[Dataset records]
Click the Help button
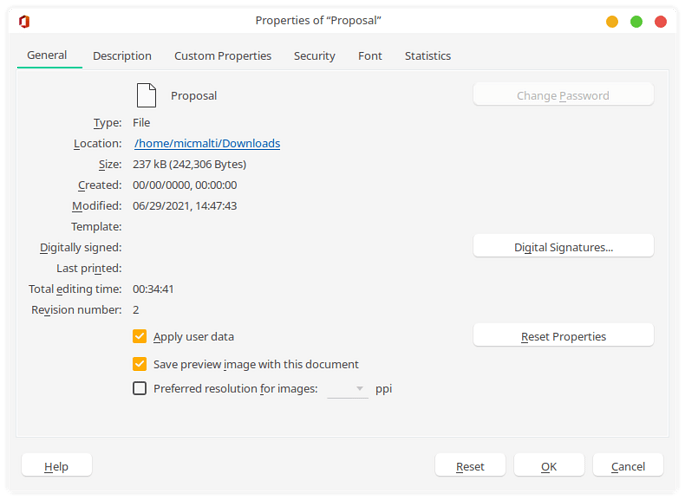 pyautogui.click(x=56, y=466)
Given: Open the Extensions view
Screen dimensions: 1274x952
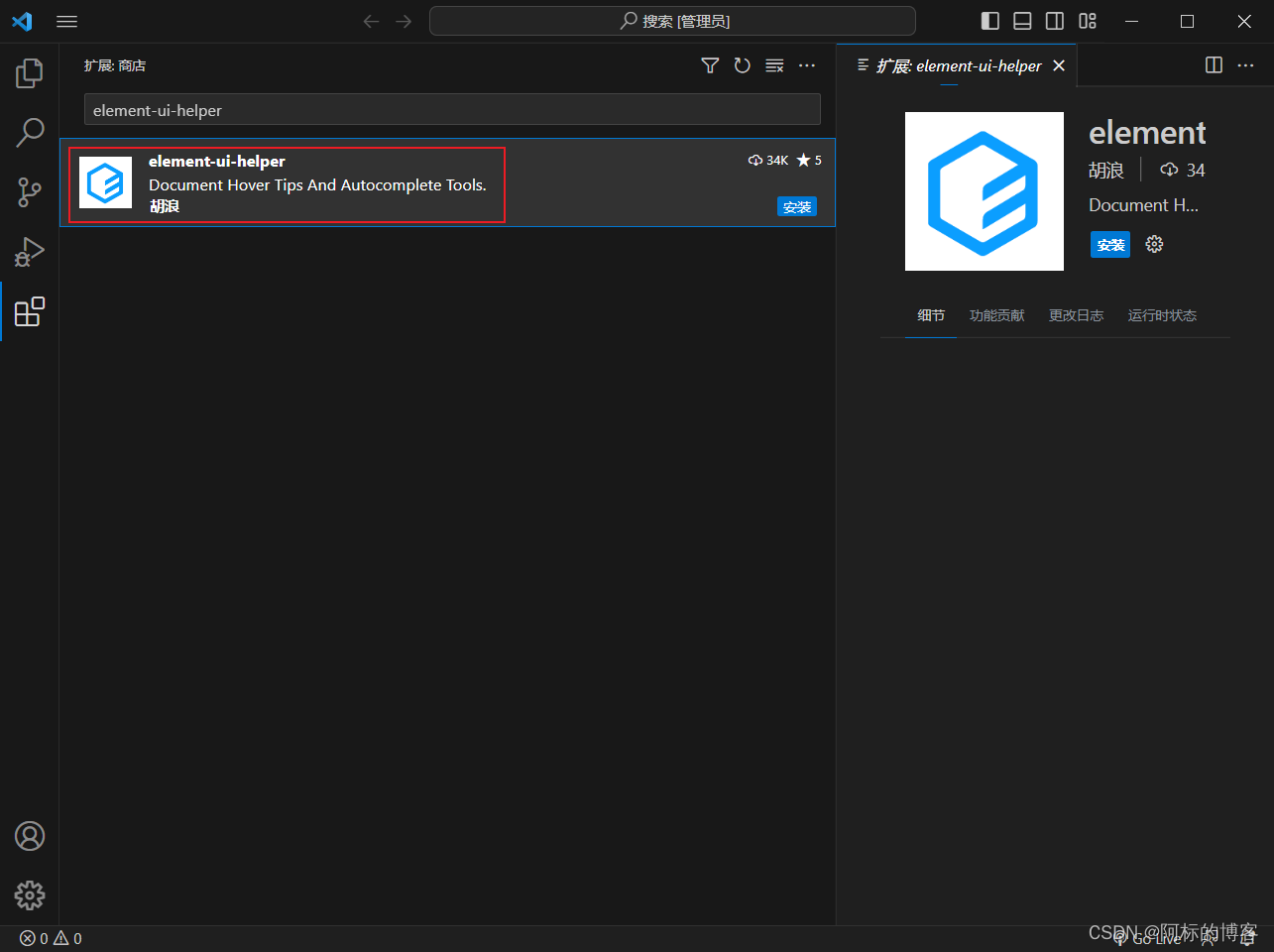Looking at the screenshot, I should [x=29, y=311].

=== WORK TASK ===
In your answer, print the entries above exactly, with the pictures left out.

=== COMPLETED TASK ===
Click the Help button
 pyautogui.click(x=56, y=466)
Given: Open the Extensions view
Screen dimensions: 1274x952
Looking at the screenshot, I should [x=29, y=311].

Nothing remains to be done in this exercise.